メモ」、Memorandum は、「覚え書き」「回覧状」といった意味であり、記録を他者に連絡したらじきに破棄されるモノ、という意味合いがある。「ポストイット」に書いて誰かに渡すような、簡単な情報伝達で、すぐ捨てられるモノだ。

一方「ノート」は「書き留める」意味であり、「メモ」よりももっと自分用に近く、書き留めて持ち続ける性質がある。「ノートブック」というように、情報をしたためてしばらくは持ち続けるモノだ。

「ノート」は「メモ」よりも生存期間が長く、「メモ」は一時的な情報に過ぎない、というのが、単語本来の意味に近い捉え方である。

であれば、個人で書き留めるモノは短期的な「メモ」ではなく、長期に渡って活用できる「ノート」にしていきたい。その方が費用対効果が高い。

フロー情報とストック情報

「メモ」と「ノート」を分ける考え方の一つに、「フロー情報」と「ストック情報」という考え方ができるだろう。

フロー情報は、日々流れていく寿命の短い情報。ストック情報は、いつでも探しやすいまとまった情報、といえる。「メモ」は「フロー情報」に近く、「ノート」は「ストック情報」に近い。

つまり、ストック情報として活用できるような記し方・書き方を心掛けると、それは「メモ」ではなく「ノート」になっていくワケだ。

書き始めやすく、全部検索できること

ノートを書く時に「どこに書いたらいいかな~」と迷うのは時間がもったいないし、カテゴリ分けは難しいと思うので、個人的には「日付別にファイルやシート等を分ける」のをオススメする。書く際にコストをかけないようにするのだ。

そして情報を探すときには、「grep コマンドなどによる全文検索で探しやすいこと」を重視したい。

執筆する媒体は Excel だろうが Markdown だろうが何だろうが構わないのだが、「とにかく迷わず早く書けて」「全文検索できる」ことが重要だと考えている。

他人も使えるチートシートに昇華する

うまくまとめられたノートは不要な情報ノイズが少なく、必要な情報がすぐに取り出しやすくなっているモノだ。ある特定の分野における、キレイにまとまった情報を「チートシート」と呼んだりする。テスト前に作る「カンペ」と同じだ。
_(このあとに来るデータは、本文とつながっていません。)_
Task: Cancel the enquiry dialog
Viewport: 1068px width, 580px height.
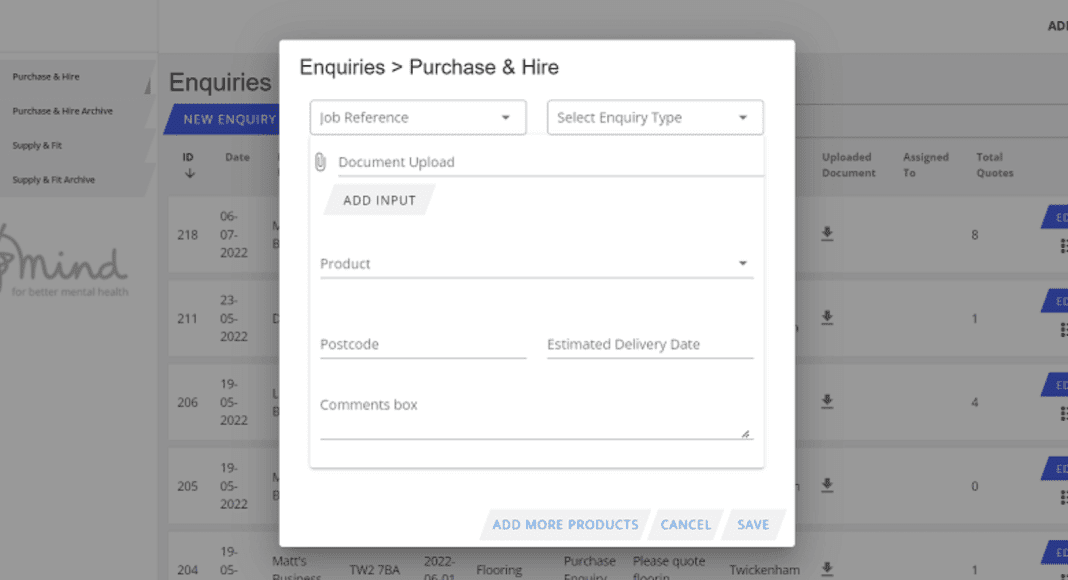Action: pos(685,525)
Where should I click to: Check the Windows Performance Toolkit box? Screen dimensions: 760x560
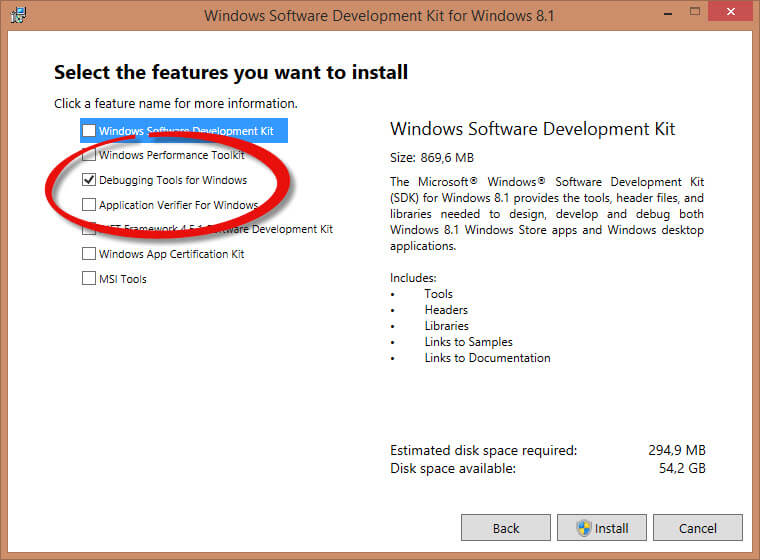click(x=89, y=155)
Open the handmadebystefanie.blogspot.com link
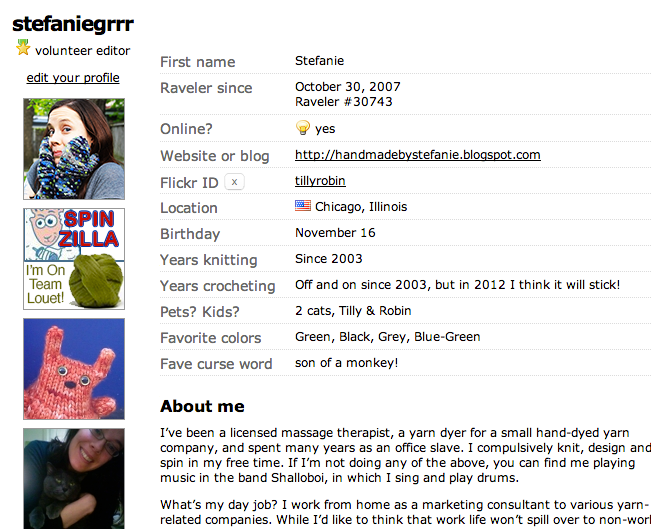The height and width of the screenshot is (529, 651). click(418, 155)
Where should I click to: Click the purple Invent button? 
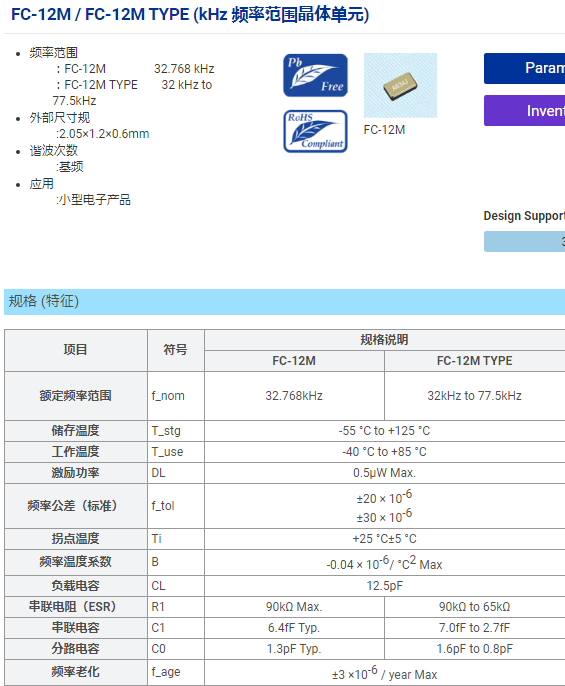(x=524, y=111)
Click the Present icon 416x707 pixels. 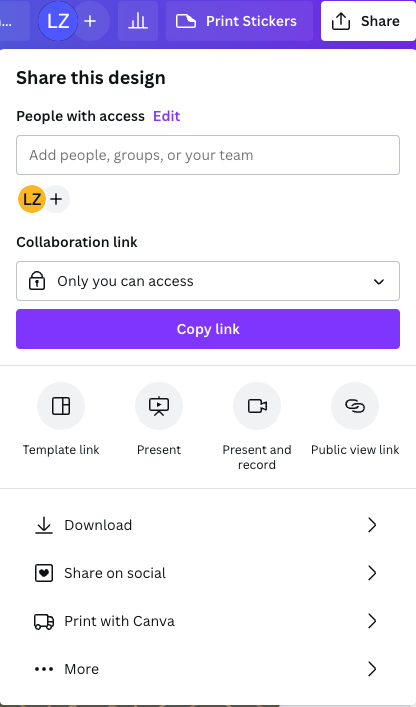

個人で読み返してもどういう意味だか分からなくなった「メモ」ではなく、読み直すことで同じように理解が取り戻せる「ノート」になるのがまずは大事なこと。そしてその先に、同僚やチームメンバがそれを読んでも同じように活用できる、共有できる知的財産としていけるとより良い。そうした、共有できるチートシートに昇華させられると、皆の作業効率が上がる。

よく、社内 Wiki などに「作業メモ」などといって個人的な「メモ」だけを残して作業を引き継いだと言い張る人がいたりするが、「メモ」である時点で長期的な有用性が低く、またこういう場合のメモは「他人への伝達」という意識が希薄な、自己中心的な文章に留まっていることが多い。5W1H といった基礎が記されていなかったり、前提知識とするコンテキストの説明がなかったりすると、やはり役には立たず、誰か別の人がリバースエンジニアリングしてノートを書き直すことになる。

共有できるチートシートに求められるのは、次のような要素だろう。

「ノート」よりも他者目線が強く、かつ「メモ」よりも長期的に残り活用できる「チートシート」が作れると、皆の役に立つだろう。

社内共有するだけでなく、技術記事としてブログを執筆するのも一つだ。コチラも、個人メモに終始するような省略した書き方は「未来の自分」のためにもならないので、他人に伝わるよう書くことを心掛けよう。